À l’instar de Pierre Gouthière, François Rémond est l’un des plus importants artisans ciseleurs-doreurs parisiens du dernier tiers du XVIIIe siècle. Il débute son apprentissage en 1763 et obtient ses lettres de maîtrise en 1774. Immédiatement son talent lui permet de se composer une riche clientèle parmi laquelle figuraient notamment certaines personnalités de la Cour. Mais surtout François Rémond, par l’intermédiaire du marchand-mercier Dominique Daguerre, participe à l’ameublement de la plupart des grands collectionneurs de la fin du XVIIIe siècle en fournissant des caisses de pendules, des chenets, des candélabres…toujours d’une très grande qualité d’exécution et aux compositions particulièrement raffinées et novatrices qui firent sa notoriété.



Dominique Daguerre

Dominique Daguerre est le plus important marchand-mercier, comprenez marchand d’objets de luxe, du dernier quart du XVIIIe siècle.
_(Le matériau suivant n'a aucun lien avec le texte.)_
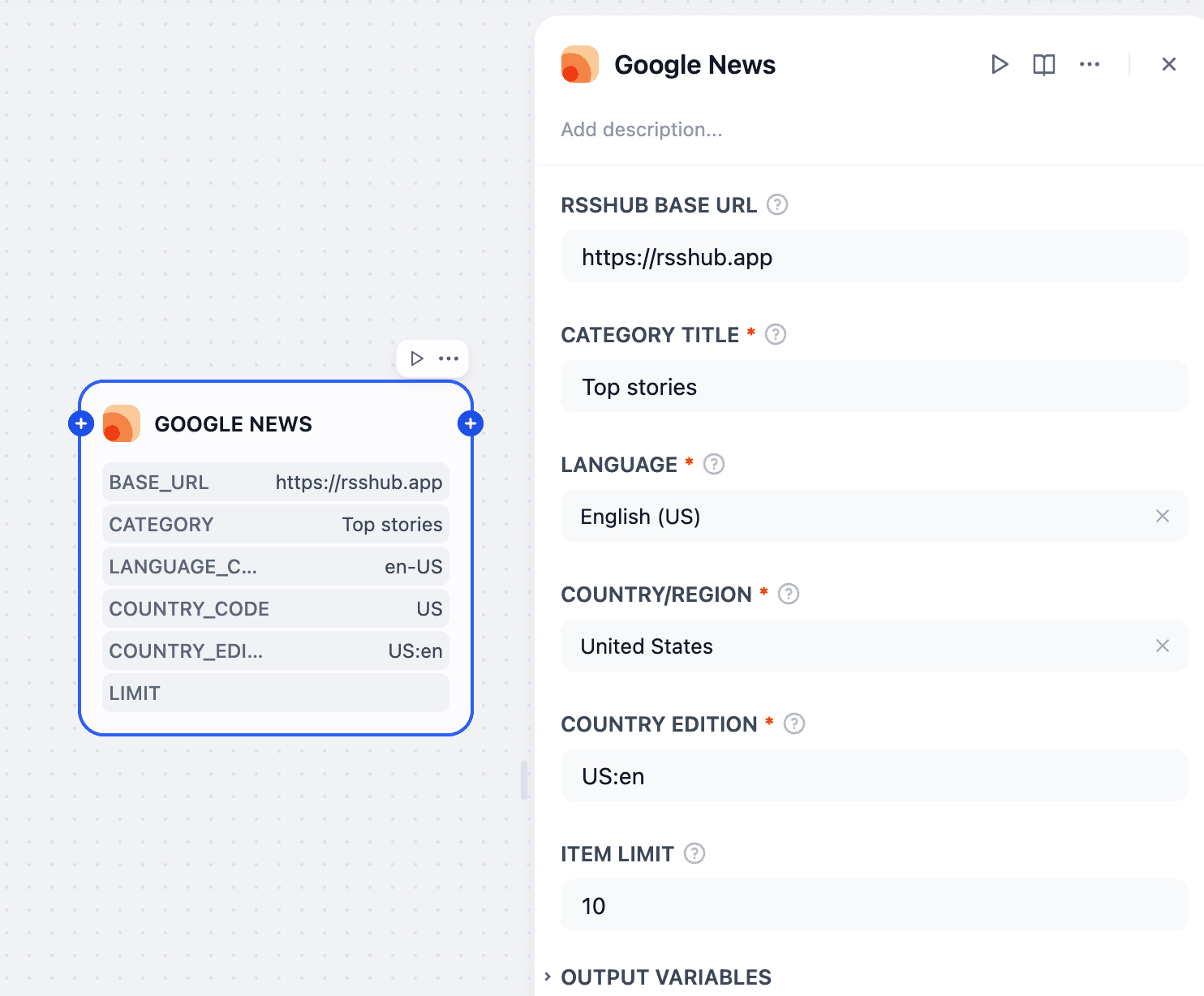Image resolution: width=1204 pixels, height=996 pixels.
Task: Clear the English (US) language selection
Action: click(1162, 516)
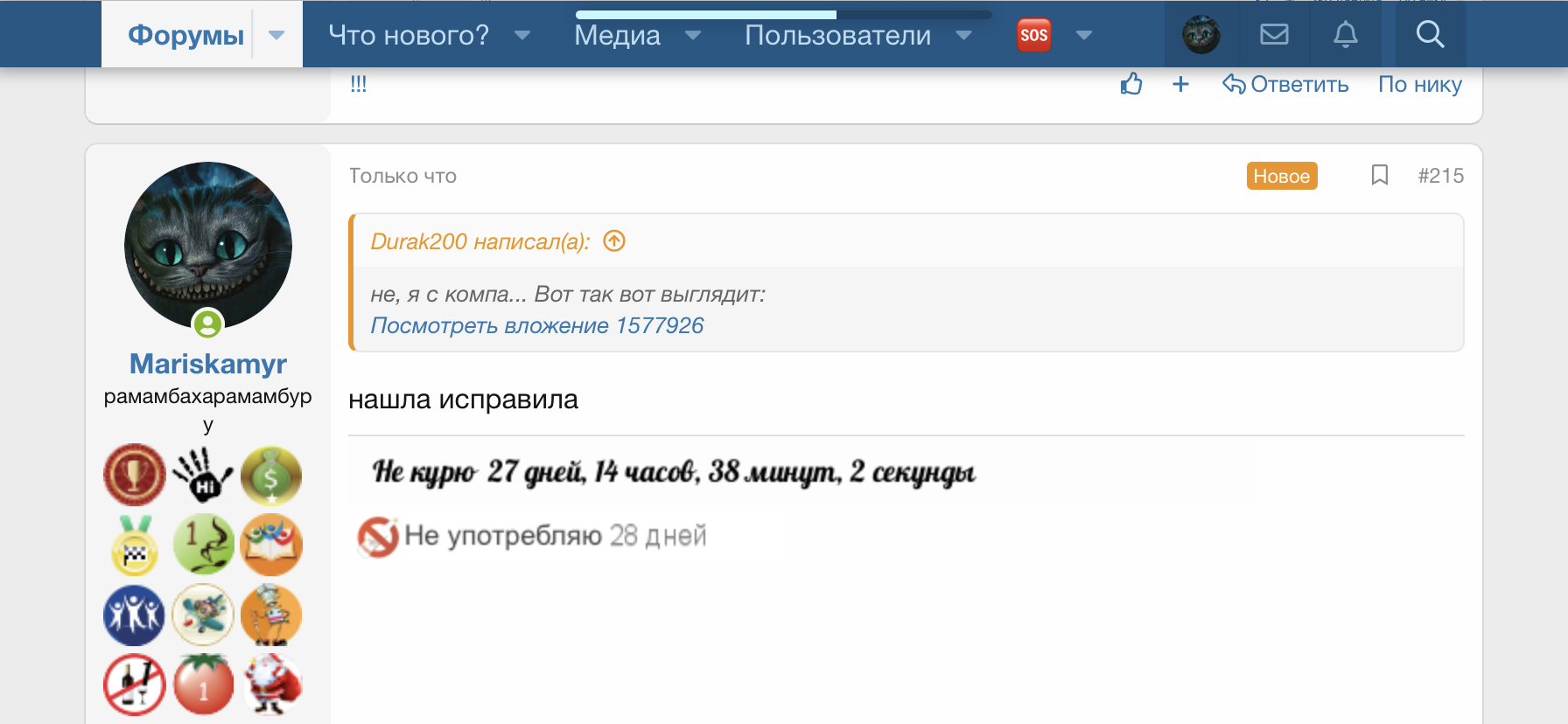Like the post with thumbs-up icon
Image resolution: width=1568 pixels, height=724 pixels.
coord(1131,85)
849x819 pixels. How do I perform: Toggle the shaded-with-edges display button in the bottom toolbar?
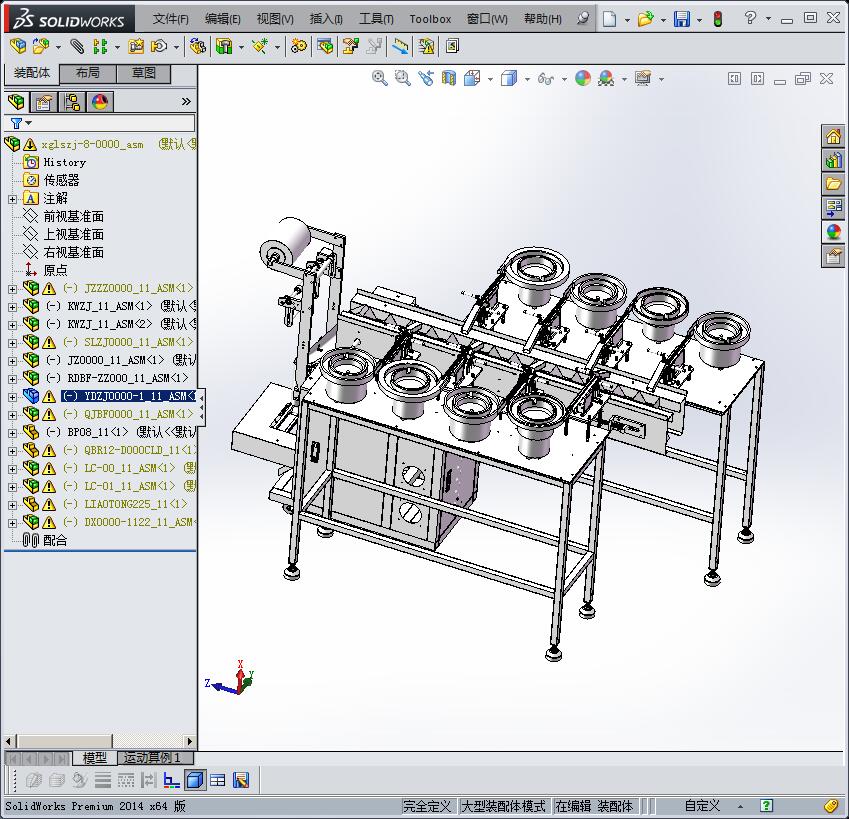(x=195, y=780)
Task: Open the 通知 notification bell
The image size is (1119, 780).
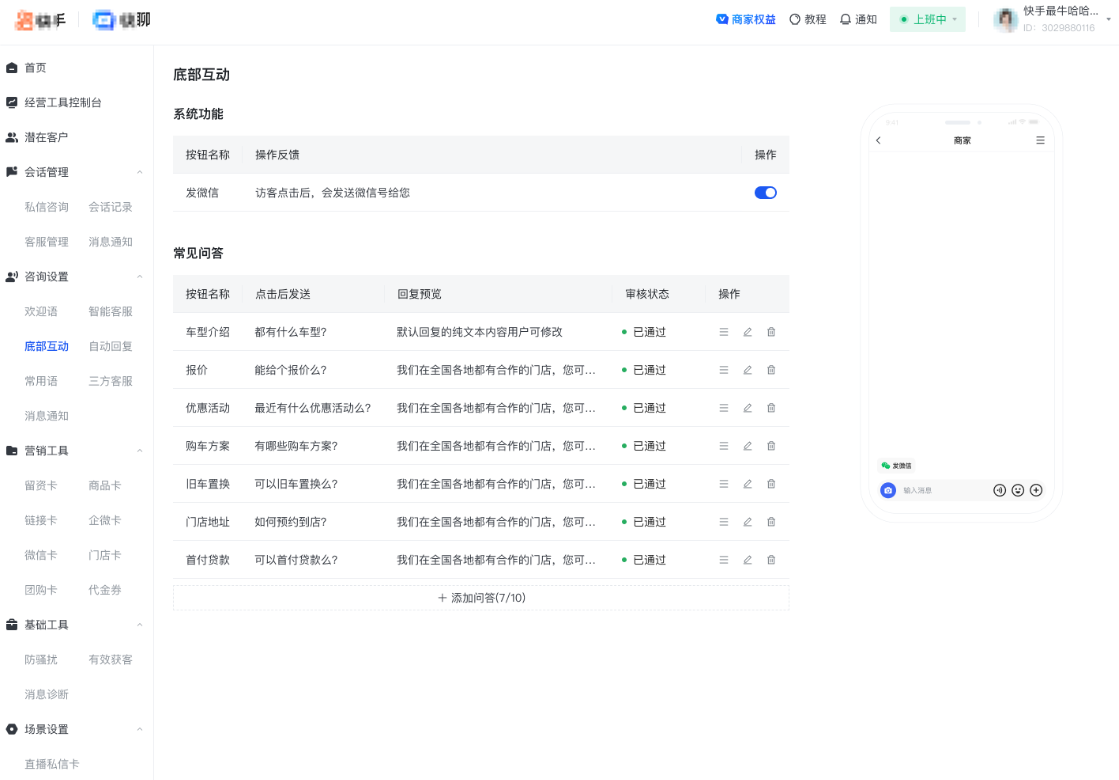Action: coord(859,19)
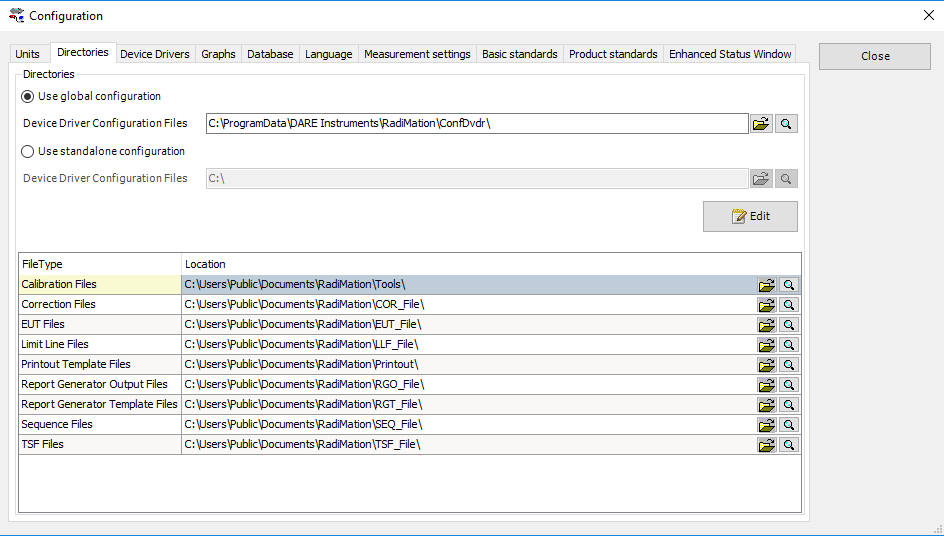Select the Report Generator Template Files row
Image resolution: width=944 pixels, height=536 pixels.
point(99,404)
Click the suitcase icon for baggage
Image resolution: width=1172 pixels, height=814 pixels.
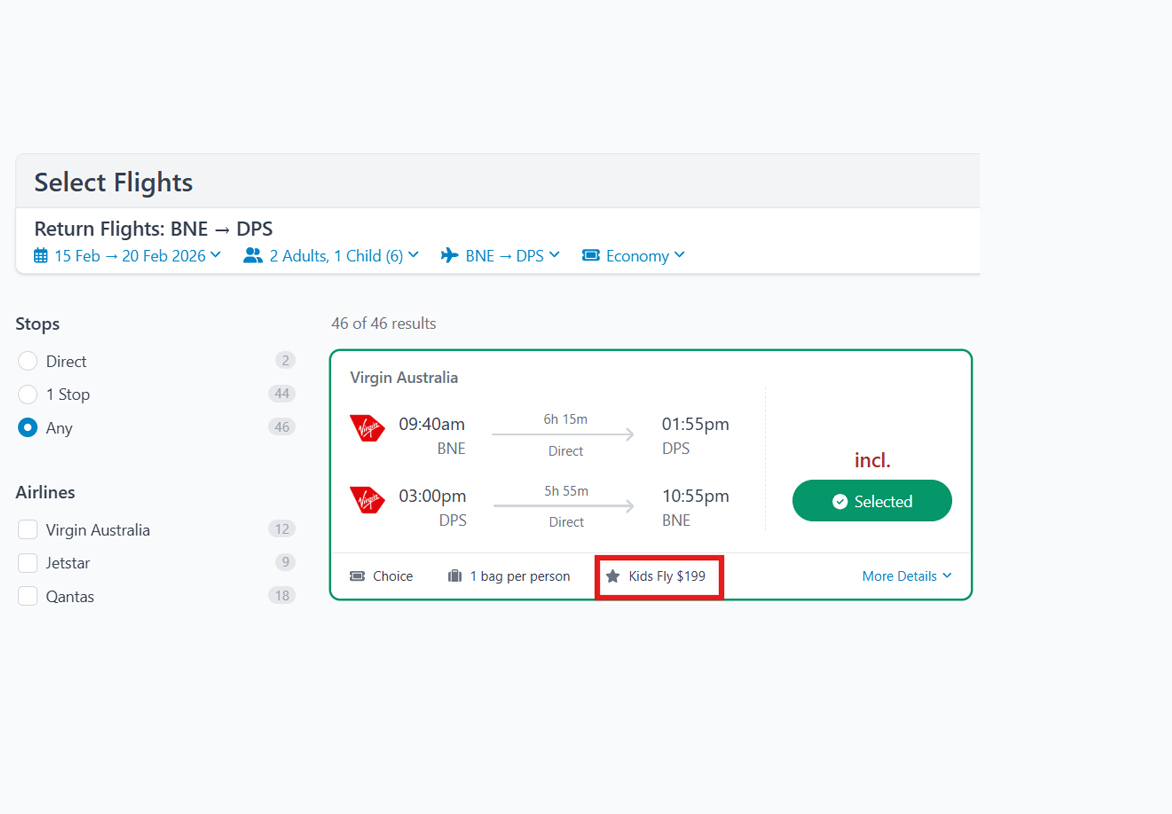455,576
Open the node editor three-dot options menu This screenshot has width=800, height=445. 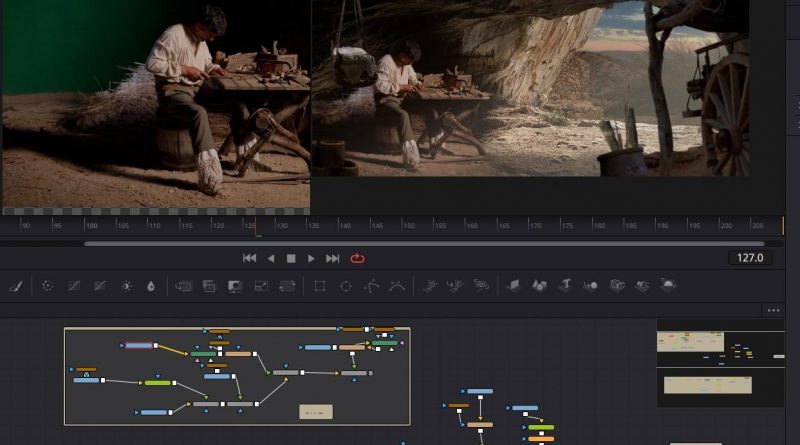(773, 311)
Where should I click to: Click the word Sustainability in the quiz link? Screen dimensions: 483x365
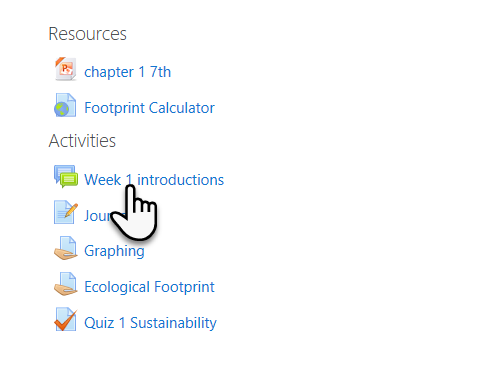[x=173, y=323]
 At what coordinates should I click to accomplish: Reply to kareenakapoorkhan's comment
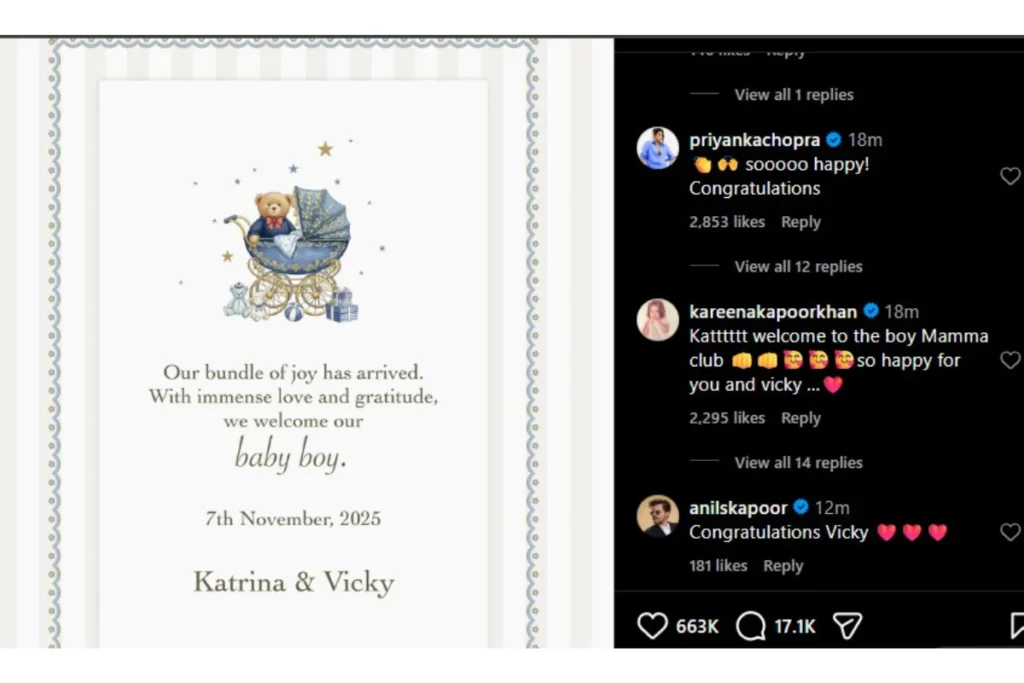point(801,418)
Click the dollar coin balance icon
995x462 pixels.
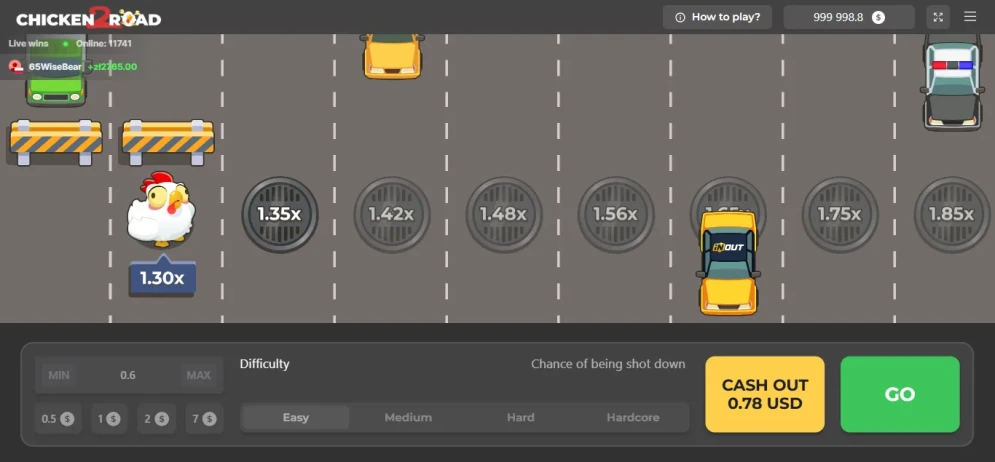point(878,17)
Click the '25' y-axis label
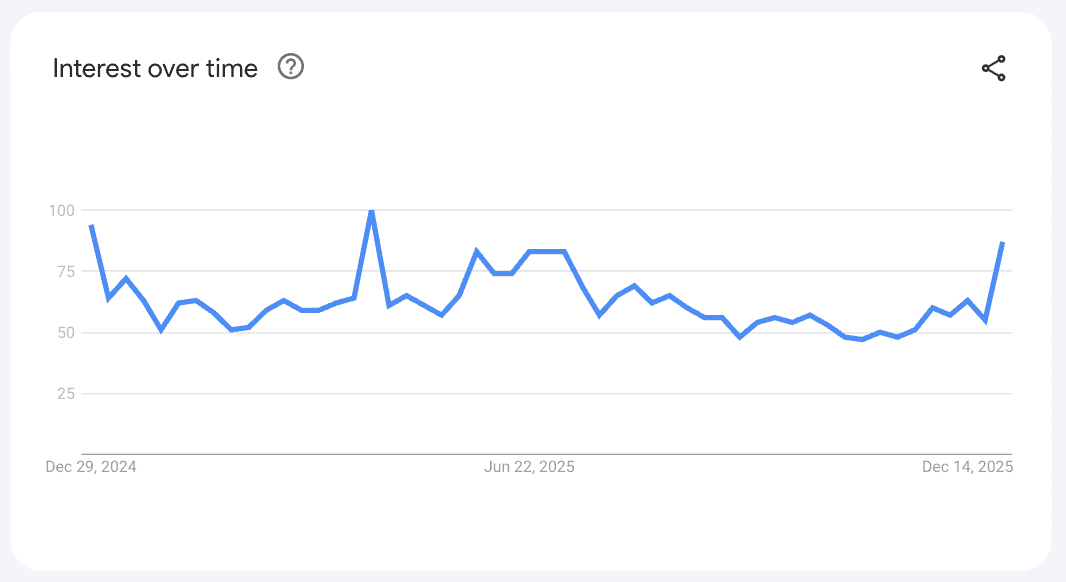The height and width of the screenshot is (582, 1066). point(65,393)
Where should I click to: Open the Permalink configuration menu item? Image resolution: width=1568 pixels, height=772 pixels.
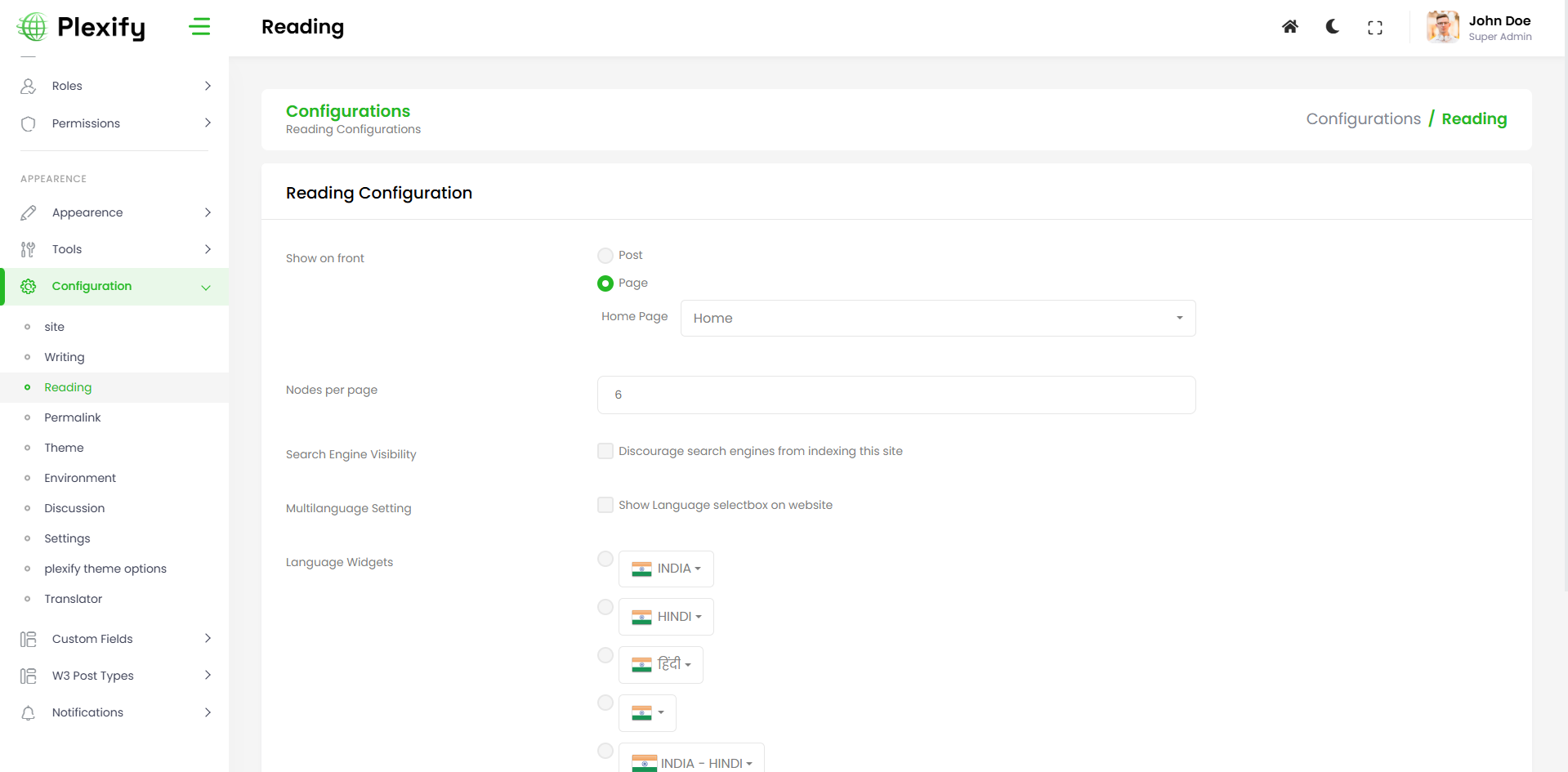73,417
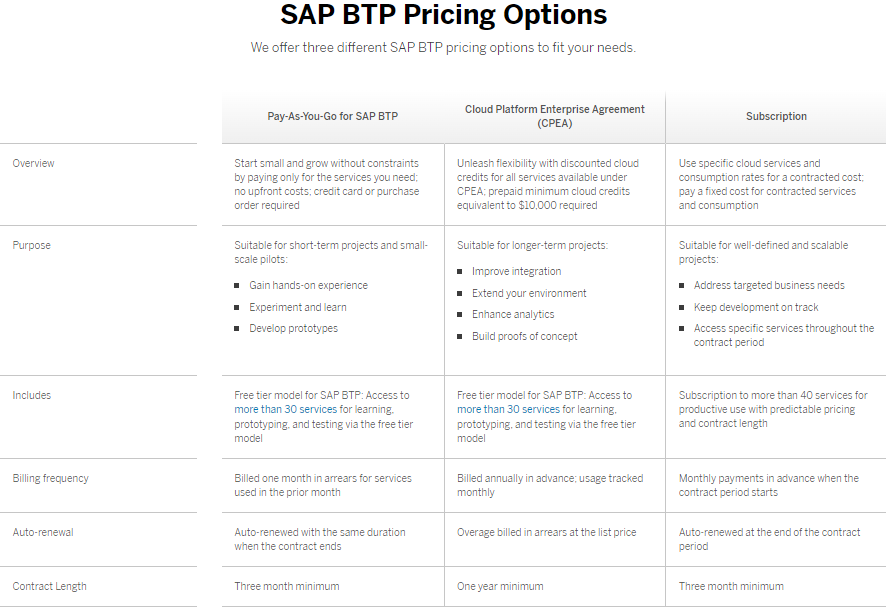Click the Overview row label

click(34, 163)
Ses débuts de carrière restent relativement méconnus et l’on peut considérer qu’il démarre véritablement son activité à partir de 1772, année de son association avec Philippe-Simon Poirier (1720-1785), autre marchand-mercier célèbre et inventeur des pièces d’ébénisterie agrémentées de plaques de porcelaine de la Manufacture royale de Sèvres. Lorsque Poirier se retire des affaires, vers 1777-1778, Daguerre prend la direction du magasin rue du Faubourg Saint-Honoré et garde la raison sociale « La Couronne d’Or ». Conservant la clientèle de son prédécesseur, il développe considérablement l’activité en quelques années et joue un rôle de premier plan dans le renouveau des arts décoratifs parisiens de l’époque en faisant travailler les meilleurs ébénistes du temps, particulièrement Adam Weisweiler, Martin Carlin et Claude-Charles Saunier, le menuisier du Garde-Meuble de la Couronne, Georges Jacob, les bronziers ou ciseleurs-doreurs Pierre-Philippe Thomire et François Rémond et les horlogers Renacle-Nicolas Sotiau et Robert Robin. Ayant porté le luxe « à la française » à son summum, Daguerre, visionnaire et homme d’affaires hors du commun, s’installe en Angleterre vers le début des années 1780 et s’associe avec Martin-Eloi Lignereux, qui reste en charge du magasin parisien. A Londres, patronné par le prince Régent, futur roi George IV, Daguerre participe activement à l’aménagement et à la décoration de Carlton House et du Pavillon de Brighton, en faisant fonctionner à merveille son réseau d’artisans parisiens important de Paris la plupart des meubles, sièges, cheminées, bronzes d’ameublement et objets d’art et facturant, uniquement pour l’année 1787, plus de 14500£ de fournitures. Impressionnés par le talent du marchand, quelques grands aristocrates anglais font également appel à ses services, particulièrement le Comte Spencer pour Althorp où Daguerre collabore avec l’architecte Henry Holland (1745-1806). A Paris, il continue, par l’intermédiaire de son associé Lignereux, à travailler pour les grands amateurs et livre de superbes pièces d’ébénisterie au Garde-Meuble de la Couronne. Probablement très affecté par les troubles révolutionnaires et la disparition de nombreux de ses clients les plus importants, il se retire définitivement des affaires en 1793.